- Born: November 15, 1969 Santa Ana, El Salvador
- Died: December 25, 2015 (aged 46) Los Angeles, California

Academic background
- Alma mater: UCLA (BA, MA) UC Berkeley (PhD)

Academic work
- Discipline: Chicana/o studies
- Sub-discipline: Oral history, LGBT history
- Institutions: University of California, Santa Barbara

= Horacio Roque Ramírez =

Horacio N. Roque Ramírez (November 15, 1969 – December 25, 2015) was a Salvadoran American oral historian, writer and advocate whose work focused on LGBT Latino communities and the Central American experience in the United States. He was a faculty member in the Department of Chicana and Chicano Studies at the University of California, Santa Barbara.

==Early life==
Roque Ramírez was born in Santa Ana, El Salvador. Fleeing the Salvadoran Civil War, he immigrated to Los Angeles at age 12, in 1981. He earned a B.A. in psychology and M.A. in history at UCLA, and a Ph.D. in Ethnic Studies from the University of California, Berkeley. He came out as a gay man in 1992.

==Research==
Roque Ramírez began his oral history work with San Francisco's queer Latina/o community, centered in the Mission District, as a doctoral student at UC Berkeley in the 1990s, working with activists and organizations including Diane Felix and Proyecto ContraSIDA por Vida, and documenting predecessor organizations such as the Gay Latino Alliance.

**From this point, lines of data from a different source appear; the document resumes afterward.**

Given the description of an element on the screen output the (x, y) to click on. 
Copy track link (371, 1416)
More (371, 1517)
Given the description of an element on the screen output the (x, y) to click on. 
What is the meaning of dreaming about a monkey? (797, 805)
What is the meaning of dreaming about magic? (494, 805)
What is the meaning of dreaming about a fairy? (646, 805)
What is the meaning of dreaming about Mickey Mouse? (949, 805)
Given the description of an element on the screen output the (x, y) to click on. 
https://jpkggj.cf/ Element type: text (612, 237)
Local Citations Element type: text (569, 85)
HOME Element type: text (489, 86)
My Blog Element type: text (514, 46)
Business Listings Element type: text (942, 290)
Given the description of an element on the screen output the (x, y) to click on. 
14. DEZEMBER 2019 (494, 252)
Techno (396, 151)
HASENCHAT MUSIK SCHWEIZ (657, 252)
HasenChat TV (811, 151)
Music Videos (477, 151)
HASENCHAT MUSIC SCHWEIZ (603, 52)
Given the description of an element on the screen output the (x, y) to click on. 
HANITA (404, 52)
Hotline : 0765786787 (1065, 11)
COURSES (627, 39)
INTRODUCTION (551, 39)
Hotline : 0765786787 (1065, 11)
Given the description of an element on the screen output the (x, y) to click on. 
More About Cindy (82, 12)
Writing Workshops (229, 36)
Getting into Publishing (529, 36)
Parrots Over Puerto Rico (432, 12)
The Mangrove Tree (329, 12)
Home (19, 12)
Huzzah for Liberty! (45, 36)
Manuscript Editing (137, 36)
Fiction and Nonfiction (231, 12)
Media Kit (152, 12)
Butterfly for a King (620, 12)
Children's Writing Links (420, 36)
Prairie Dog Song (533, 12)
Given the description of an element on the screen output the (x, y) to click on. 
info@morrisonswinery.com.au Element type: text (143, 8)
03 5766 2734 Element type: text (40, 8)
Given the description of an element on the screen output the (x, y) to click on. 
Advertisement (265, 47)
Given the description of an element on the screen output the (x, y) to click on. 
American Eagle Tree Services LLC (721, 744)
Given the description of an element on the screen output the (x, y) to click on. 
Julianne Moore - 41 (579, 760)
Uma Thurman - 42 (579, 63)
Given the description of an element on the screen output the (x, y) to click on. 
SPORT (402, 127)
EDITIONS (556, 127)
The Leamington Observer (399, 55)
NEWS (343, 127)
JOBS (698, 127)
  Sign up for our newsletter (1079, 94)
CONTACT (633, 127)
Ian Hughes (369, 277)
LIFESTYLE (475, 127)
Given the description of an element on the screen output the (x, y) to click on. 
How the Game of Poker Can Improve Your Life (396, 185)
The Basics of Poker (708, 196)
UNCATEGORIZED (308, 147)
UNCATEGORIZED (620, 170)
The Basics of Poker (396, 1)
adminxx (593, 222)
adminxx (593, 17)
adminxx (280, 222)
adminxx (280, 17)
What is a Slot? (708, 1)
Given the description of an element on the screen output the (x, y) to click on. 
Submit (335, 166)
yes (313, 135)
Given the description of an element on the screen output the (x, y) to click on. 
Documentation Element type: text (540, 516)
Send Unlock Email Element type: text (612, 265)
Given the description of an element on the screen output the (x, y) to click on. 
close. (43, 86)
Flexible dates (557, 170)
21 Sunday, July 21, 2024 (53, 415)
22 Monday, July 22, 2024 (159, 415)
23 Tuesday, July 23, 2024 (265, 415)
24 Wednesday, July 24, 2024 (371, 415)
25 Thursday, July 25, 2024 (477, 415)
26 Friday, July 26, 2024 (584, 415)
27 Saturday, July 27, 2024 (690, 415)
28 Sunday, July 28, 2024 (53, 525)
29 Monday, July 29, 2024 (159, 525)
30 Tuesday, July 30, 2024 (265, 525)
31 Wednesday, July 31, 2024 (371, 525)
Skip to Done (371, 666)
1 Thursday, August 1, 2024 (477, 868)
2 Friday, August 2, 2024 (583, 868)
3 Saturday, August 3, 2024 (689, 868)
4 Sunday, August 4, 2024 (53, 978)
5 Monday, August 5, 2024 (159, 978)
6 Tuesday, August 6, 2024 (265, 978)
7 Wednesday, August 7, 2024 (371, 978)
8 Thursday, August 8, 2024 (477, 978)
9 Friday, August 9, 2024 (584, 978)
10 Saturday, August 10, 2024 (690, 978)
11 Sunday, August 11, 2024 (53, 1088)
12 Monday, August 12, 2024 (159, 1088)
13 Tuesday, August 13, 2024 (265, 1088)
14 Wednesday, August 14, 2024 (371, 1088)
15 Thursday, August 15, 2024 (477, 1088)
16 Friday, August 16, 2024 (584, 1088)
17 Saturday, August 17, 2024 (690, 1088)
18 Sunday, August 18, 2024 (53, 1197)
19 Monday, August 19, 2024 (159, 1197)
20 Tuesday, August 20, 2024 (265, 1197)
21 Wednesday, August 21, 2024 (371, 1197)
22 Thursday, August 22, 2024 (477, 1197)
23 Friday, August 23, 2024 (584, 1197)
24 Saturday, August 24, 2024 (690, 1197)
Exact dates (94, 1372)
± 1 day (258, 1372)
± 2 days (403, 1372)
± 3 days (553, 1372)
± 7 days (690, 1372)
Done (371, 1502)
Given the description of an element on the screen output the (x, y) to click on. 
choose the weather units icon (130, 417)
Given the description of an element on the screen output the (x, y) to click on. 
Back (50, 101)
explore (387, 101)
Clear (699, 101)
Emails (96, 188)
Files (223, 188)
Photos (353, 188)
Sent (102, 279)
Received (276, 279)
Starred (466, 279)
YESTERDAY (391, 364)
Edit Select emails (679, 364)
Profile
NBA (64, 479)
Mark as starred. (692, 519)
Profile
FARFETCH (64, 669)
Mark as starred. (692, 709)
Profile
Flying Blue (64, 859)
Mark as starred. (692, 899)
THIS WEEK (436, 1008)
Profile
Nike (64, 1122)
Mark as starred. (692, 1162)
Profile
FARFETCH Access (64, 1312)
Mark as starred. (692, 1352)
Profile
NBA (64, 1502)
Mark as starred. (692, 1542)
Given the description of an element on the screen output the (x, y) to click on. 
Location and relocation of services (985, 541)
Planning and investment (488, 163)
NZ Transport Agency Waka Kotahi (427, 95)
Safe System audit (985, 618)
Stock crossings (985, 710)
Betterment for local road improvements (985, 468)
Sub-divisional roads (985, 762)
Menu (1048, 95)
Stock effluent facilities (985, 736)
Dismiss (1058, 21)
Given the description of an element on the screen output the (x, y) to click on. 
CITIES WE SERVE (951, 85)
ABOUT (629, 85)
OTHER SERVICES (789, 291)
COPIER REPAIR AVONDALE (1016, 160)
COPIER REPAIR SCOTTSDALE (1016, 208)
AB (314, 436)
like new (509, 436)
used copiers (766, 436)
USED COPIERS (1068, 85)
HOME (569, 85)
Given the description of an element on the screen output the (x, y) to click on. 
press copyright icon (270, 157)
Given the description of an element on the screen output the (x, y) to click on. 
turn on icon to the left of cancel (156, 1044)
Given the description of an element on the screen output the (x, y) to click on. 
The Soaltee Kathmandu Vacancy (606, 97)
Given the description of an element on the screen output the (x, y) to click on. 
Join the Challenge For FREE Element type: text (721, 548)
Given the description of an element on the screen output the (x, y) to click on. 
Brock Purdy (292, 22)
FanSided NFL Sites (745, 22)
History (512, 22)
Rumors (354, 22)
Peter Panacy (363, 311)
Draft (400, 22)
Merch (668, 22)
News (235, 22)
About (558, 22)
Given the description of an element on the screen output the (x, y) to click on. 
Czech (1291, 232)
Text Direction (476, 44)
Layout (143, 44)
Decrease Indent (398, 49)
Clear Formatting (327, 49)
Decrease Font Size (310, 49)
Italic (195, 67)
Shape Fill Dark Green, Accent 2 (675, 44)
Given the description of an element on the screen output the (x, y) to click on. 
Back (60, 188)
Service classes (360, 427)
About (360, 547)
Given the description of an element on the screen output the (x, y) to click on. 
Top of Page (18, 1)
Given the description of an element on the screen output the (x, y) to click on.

At the time of his death he was working on the book Queer Latino San Francisco: An Oral History, 1960s-1990s. He also served as an expert witness on political asylum and immigration.

==Publications==
- Alamilla Boyd, Nan, and Horacio N. Roque Ramírez. Bodies of Evidence: The Practice of Queer Oral History. New York, NY: Oxford University Press, 2012.